Target axes, specified as an Axes object or a UIAxes object. probplot adds an additional plot into the axes specified by ax. For details, see Axes Properties and UIAxes Properties.

Use gca to return the current axes for the current figure.

Probability distribution for reference line, specified as a probability distribution object. probplot adds a fitted line to the axes specified by ax to represent the probability distribution specified by pd.

Create a probability distribution object with specified parameter values using makedist. Alternatively, fit a probability distribution object to sample data using fitdist. For more information on probability distribution objects, see Working with Probability Distributions.

Function for reference line, specified as a function handle. probplot adds a fitted line to the axes specified by ax to represent the function specified by fun, evaluated at the parameters specified by params.

fun is a function handle to a cdf function, specified using the function handle operator @. The function must accept a vector of input values as its first argument, and return a vector containing the cdf evaluated at each input value. Specify the parameter values required to evaluate fun using the params argument. For more information on function handles, see Create Function Handle (MATLAB).

Example: @wblpdf

Data Types: function_handle

Reference line function parameters, specified as a vector of numeric values or a cell array. probplot adds a fitted line to the axes specified by ax to represent the function specified by fun, evaluated at the parameters specified by params.

fun is a function handle to a cdf function, specified using the function handle operator @. The function must accept a vector of values as its first argument, and return a vector of cdf values evaluated at each value. Specify the parameter values required to evaluate fun using the params argument. For more information on function handles, see Create Function Handle (MATLAB).

## Output Arguments

collapse all

Graphic handles for line objects, returned as a vector of Line graphic handles. Graphic handles are unique identifiers that you can use to query and modify the properties of a specific line on the plot. For each column of y, probplot returns two handles:

• The line representing the data points. probplot represents each data point in y using marker symbols such as '+' and 'o'.

• The line showing the theoretical distribution for the probability plot, represented as a dashed line.

To view and set properties of line objects, use dot notation. For information on using dot notation, see Access Property Values (MATLAB). For information on the Line properties that you can set, see Line Properties.

## Algorithms

probplot matches the quantiles of sample data to the quantiles of a given probability distribution.
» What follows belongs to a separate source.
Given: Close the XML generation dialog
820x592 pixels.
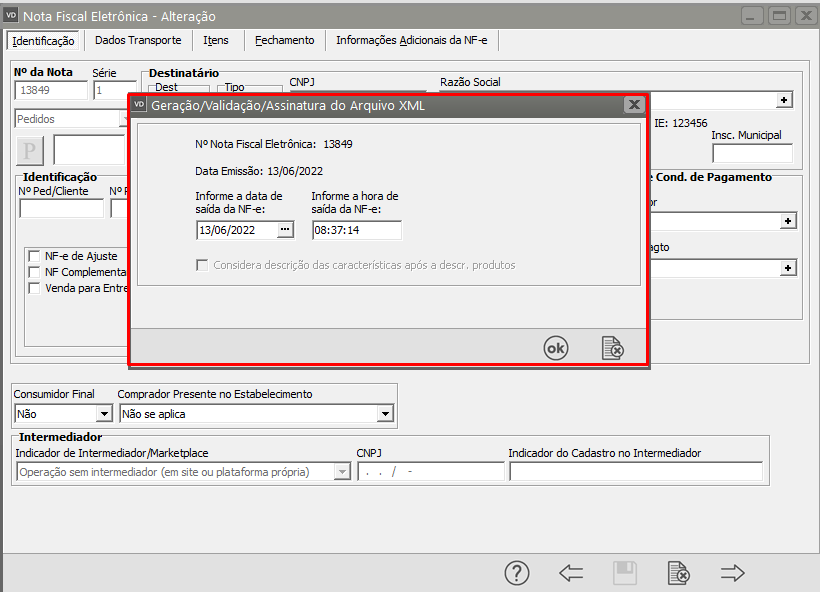Looking at the screenshot, I should (633, 104).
The sample data is sorted, scaled according to the choice of dist, and plotted on the x-axis. When dist is 'lognormal', 'loglogistic', or 'weibull', the scaling is logarithmic. Otherwise, the scaling is linear. The y-axis represents the quantiles of the distribution specified in dist, converted into probability values. The scaling depends on the given distribution and is not linear.
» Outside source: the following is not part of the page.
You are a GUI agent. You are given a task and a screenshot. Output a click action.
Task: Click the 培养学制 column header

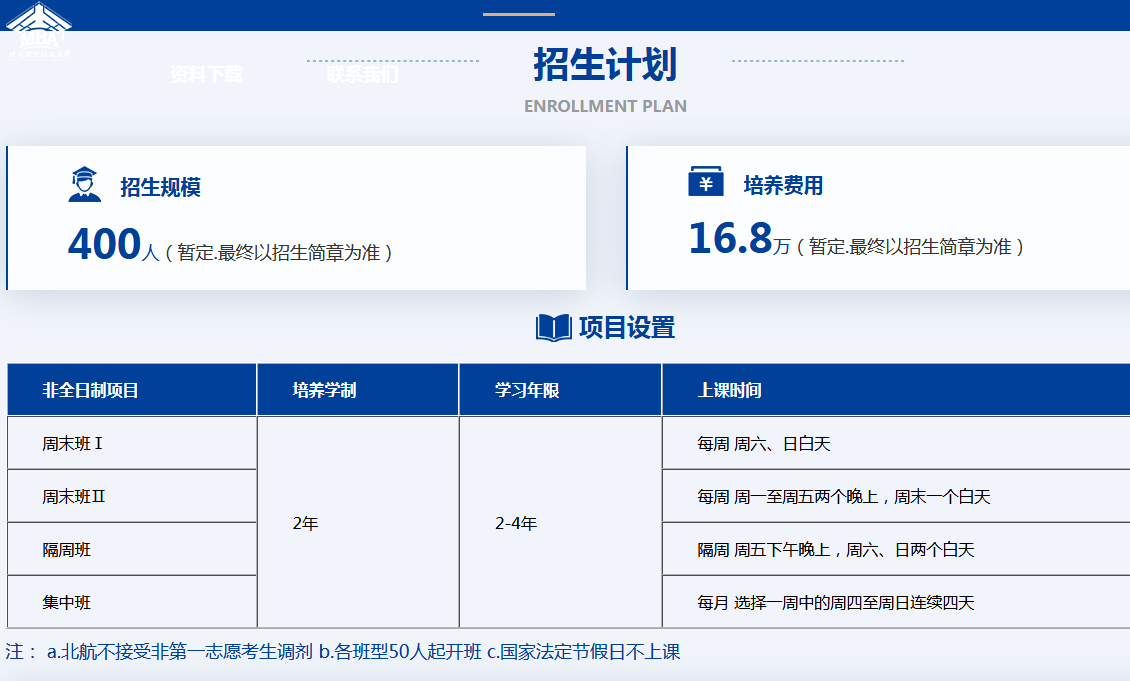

Where the x-axis value is the ith sorted value from a sample of size N, the y-axis value is the midpoint between evaluation points of the empirical cumulative distribution function of the data. In the case of uncensored data, the midpoint is equal to $\frac{\left(i-0.5\right)}{N}$.

probplot superimposes a reference line to assess the linearity of the plot. If the data is uncensored, then the line goes through the first and third quartiles of the data. If the data is censored, then the line shifts accordingly. If the data is uncensored and dist is 'half normal', then probplot uses the zeroth and second quartiles instead.